AssistQ Dataset

In each data folder, there are several files:

(1) video.mp4 / video.mov: instructional video;

(2) script.txt: the video script with the timestamp.

    0:00:00-0:00:04 How to start, stop, start and stop airfryer? Turn the temperature knob anticlockwise to 120 degrees. 

    0:00:04-0:00:07 Turn the time knob clockwise to 10 minutes. 

    ...

The meaning of the annotation (from left to right): start time-end time: text script. The time format follows HH:MM:SS.

(3) buttons.csv: button bounding-box annotation.

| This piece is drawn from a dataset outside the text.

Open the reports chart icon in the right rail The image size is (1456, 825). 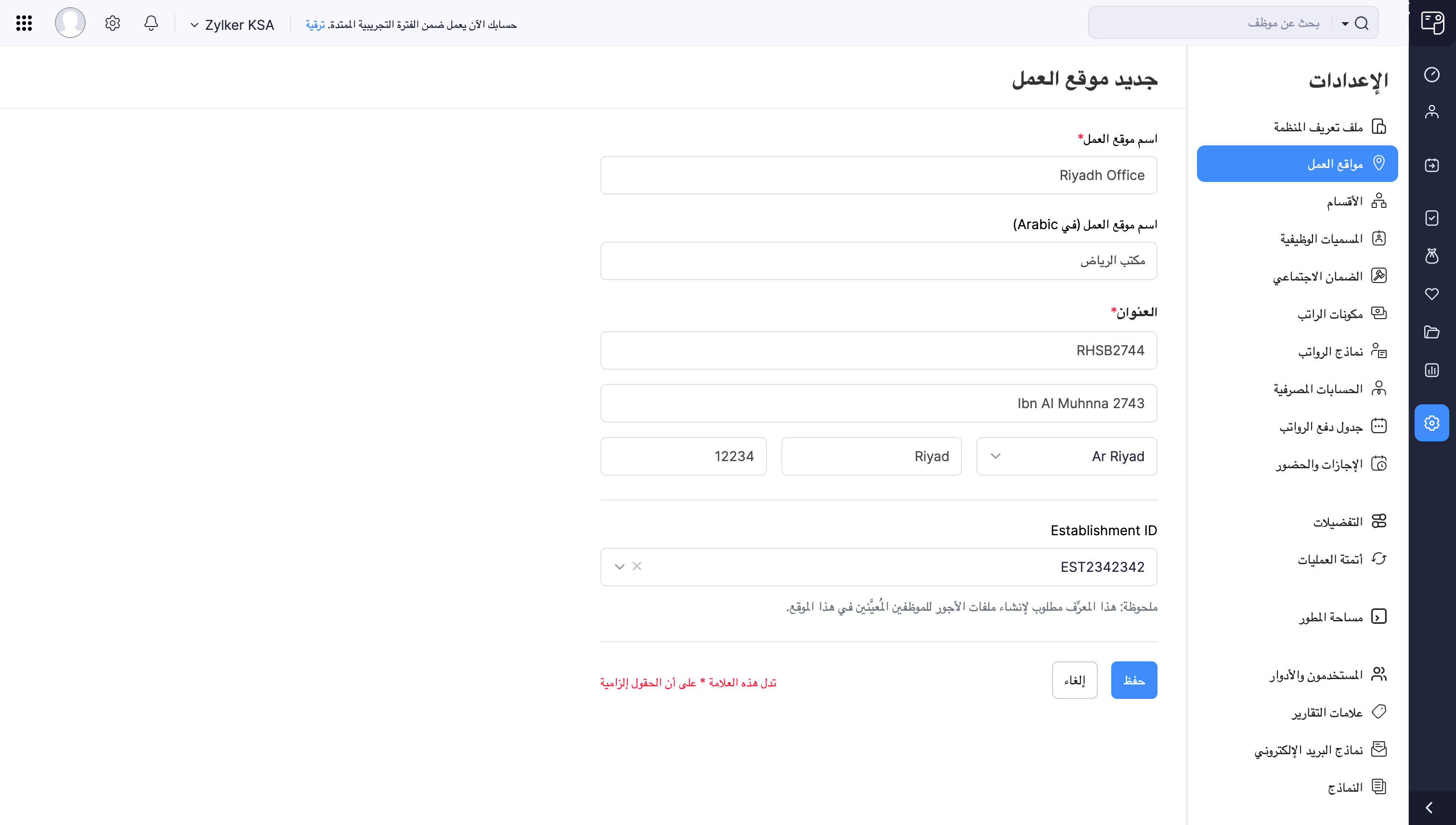[x=1433, y=370]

    button1,362,86,185,72,airfryer-user.jpg,960,1280

    button2,378,330,185,170,airfryer-user.jpg,960,1280

    ...

The meaning of the annotation (from left to right): button name, top-left x, top-left y, width, height, image filename, image width, image height.

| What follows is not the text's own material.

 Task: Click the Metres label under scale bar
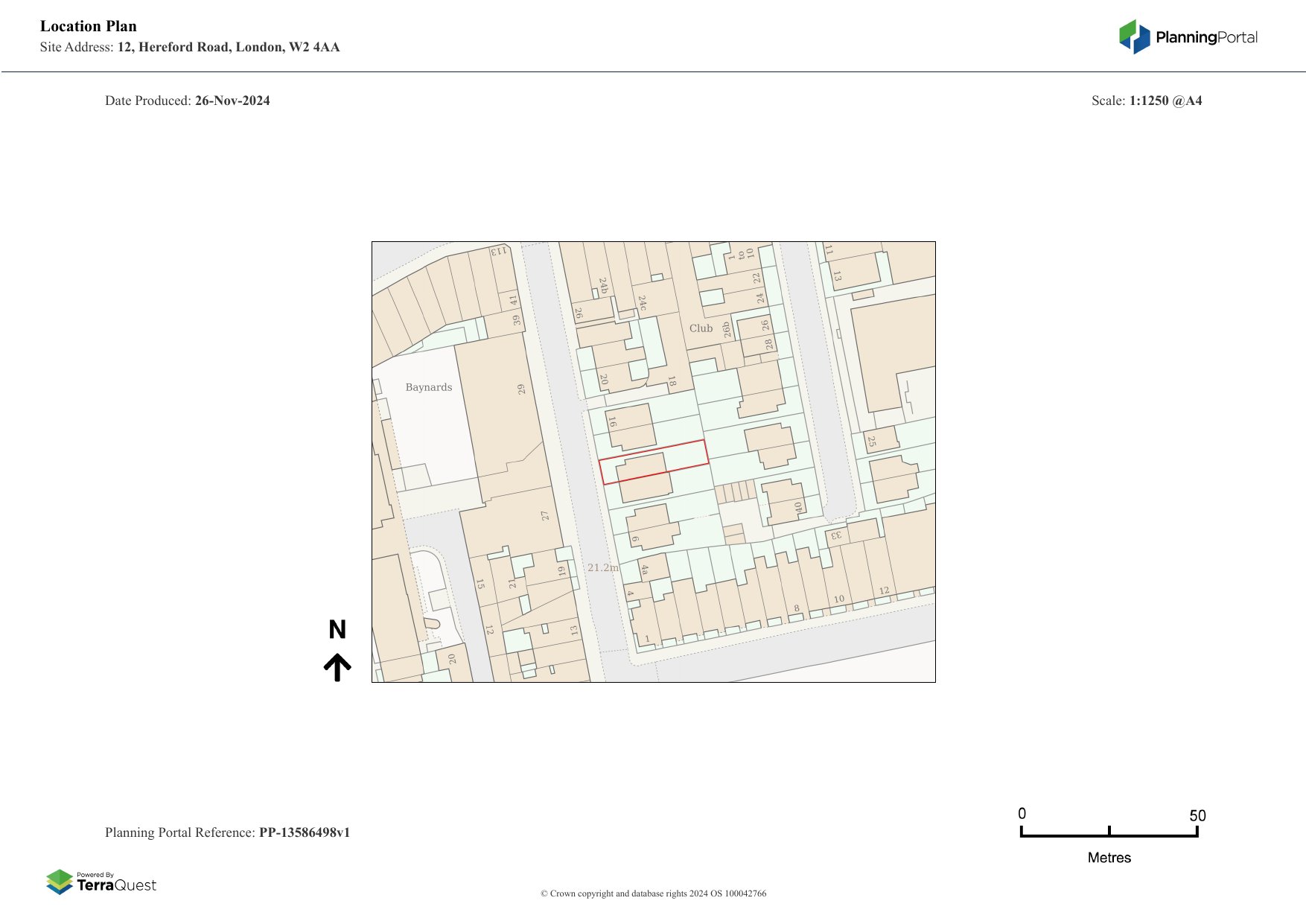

(4) images/ folder: the folder contains the image files mentioned in buttons.csv.

Question-Answer Annotations: we aggregate the annotations of all data samples in train.json. A video can have multiple questions, and each question needs to be answered in multiple steps and multiple modalities. Specifically, each data index (e.g., coffeemachine_d2stw, diffuser_lxcd4) corresponds to a list that contains multiple question-answer pairs:

    {'aircon_utr3b': [{...}, {...}, {...}, {...}, {...}, {...}], 'airfryer_gye82': [{...}, {...}, {...}, {...}, {...}], 'airfryer_pe2j7': [{...}, {...}, {...}, {...}, {...}, {...}, {...}, {...}, {...}], 'airfryer_w9rzm': [{...}, {...}, {...}, {...}, {...}, {...}, {...}, {...}, {...}, ...], 'bicycle_g8h94': [{...}, {...}, {...}], ...}

For each data sample, there are multiple question-answer pairs:

[ 

    { 

    "question": "How to bake a cake at 120 degrees for 15 minutes?", 

    "answers": [

    ["Turn <button1> clockwise", "Turn <button1> anticlockwise", "Turn <button2> clockwise", "Turn <button2> anticlockwise to 0 minutes", "Turn <button1> to 200 degrees", "Turn <button1> to 120 degrees", "Turn <button1> to 180 degrees", "Turn <button2> clockwise to 3 minutes", "Turn <button2> clockwise to 10 minutes", "Turn <button2> clockwise to 15 minutes"], 

    ["Turn <button1> clockwise", "Turn <button1> anticlockwise", "Turn <button2> clockwise", "Turn <button2> anticlockwise to 0 minutes", "Turn <button1> to 200 degrees", "Turn <button1> to 120 degrees", "Turn <button1> to 180 degrees", "Turn <button2> clockwise to 3 minutes", "Turn <button2> clockwise to 10 minutes", "Turn <button2> clockwise to 15 minutes"]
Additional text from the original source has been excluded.